#### Job:
Present each line of the material below as a numbered list, omitting blank lines and the pictures.

Data provided Start Marker

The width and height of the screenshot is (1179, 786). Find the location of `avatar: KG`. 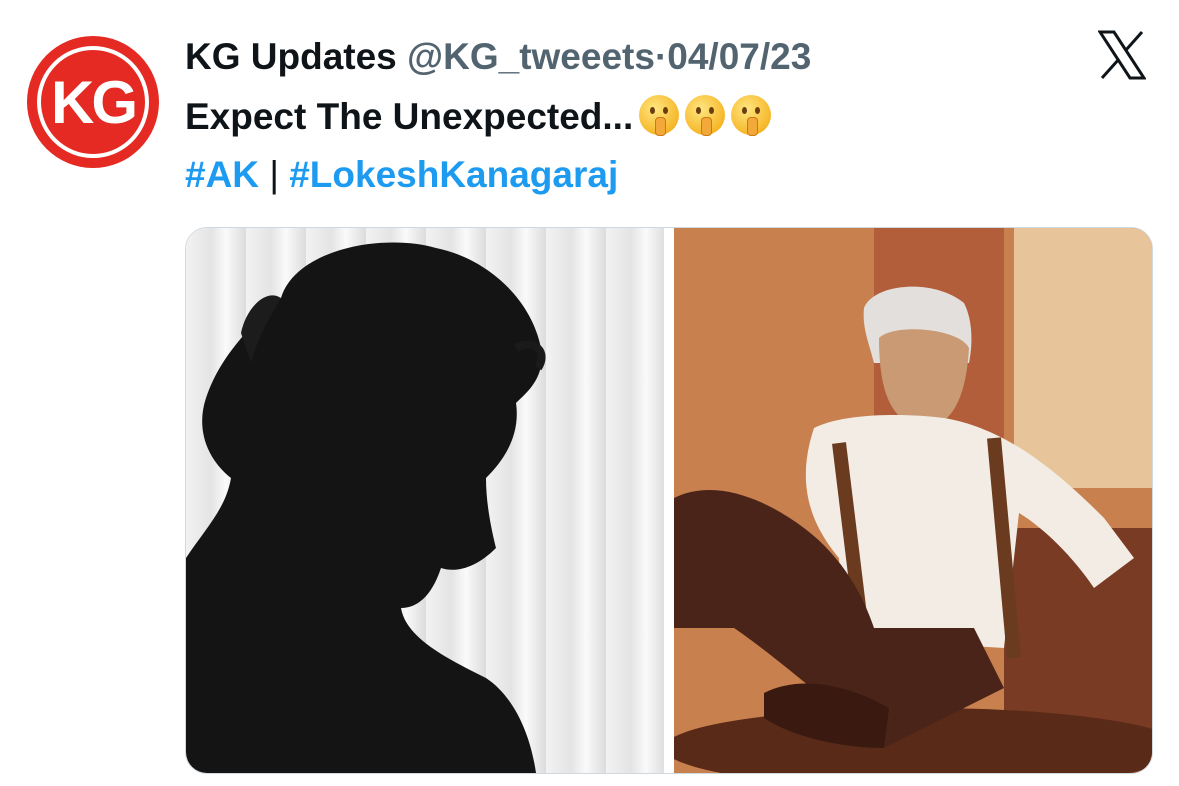

avatar: KG is located at coordinates (93, 102).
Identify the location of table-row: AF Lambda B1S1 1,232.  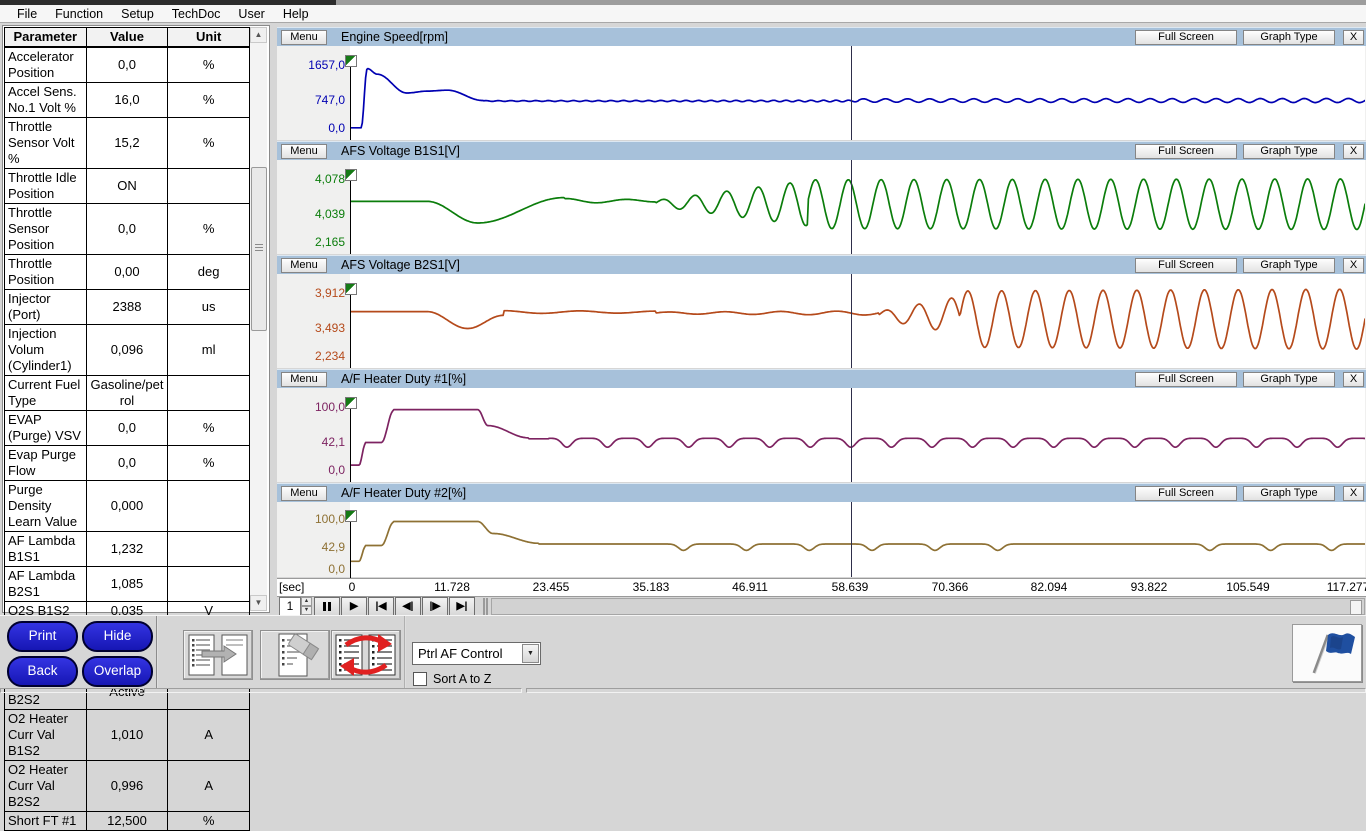
(127, 549).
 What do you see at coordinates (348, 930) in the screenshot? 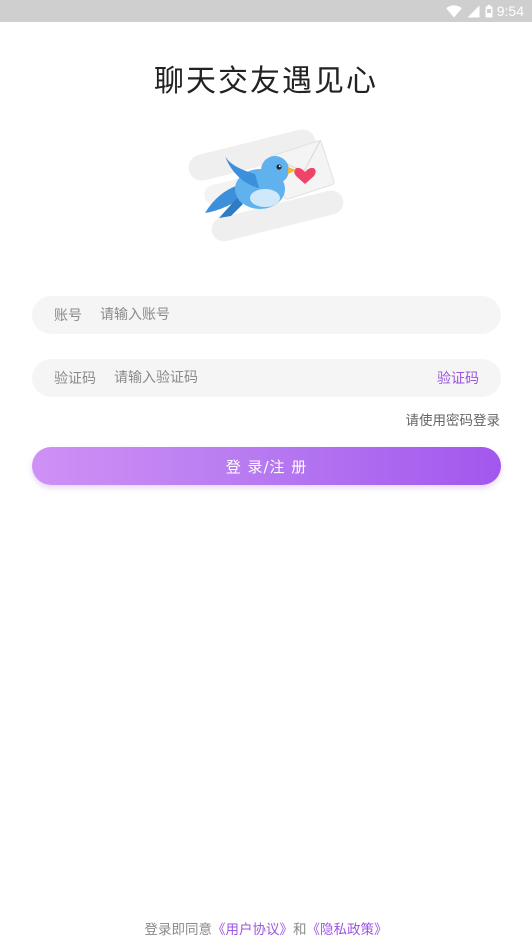
I see `privacy-policy-link: 《隐私政策》` at bounding box center [348, 930].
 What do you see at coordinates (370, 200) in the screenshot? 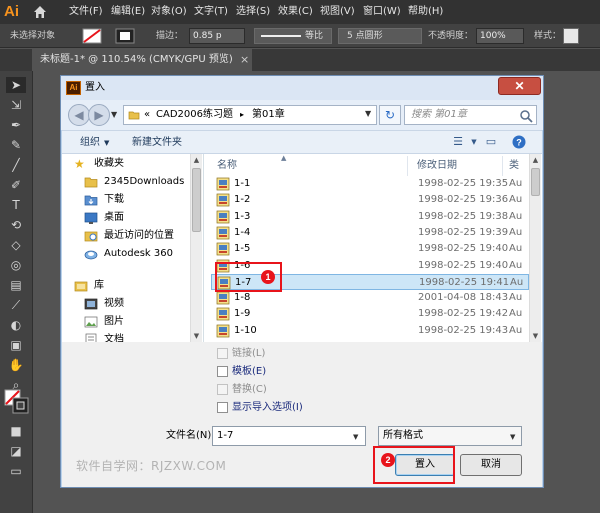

Data provided End Marker

#### Answer below:
1. The width and height of the screenshot is (1179, 786). Find the location of `avatar: KG`. 
2. avatar: KG is located at coordinates (93, 102).
3. Identify the location of table-row: AF Lambda B1S1 1,232.  
4. (127, 549).
5.  What do you see at coordinates (348, 930) in the screenshot? 
6. I see `privacy-policy-link: 《隐私政策》` at bounding box center [348, 930].
7.  What do you see at coordinates (370, 200) in the screenshot? 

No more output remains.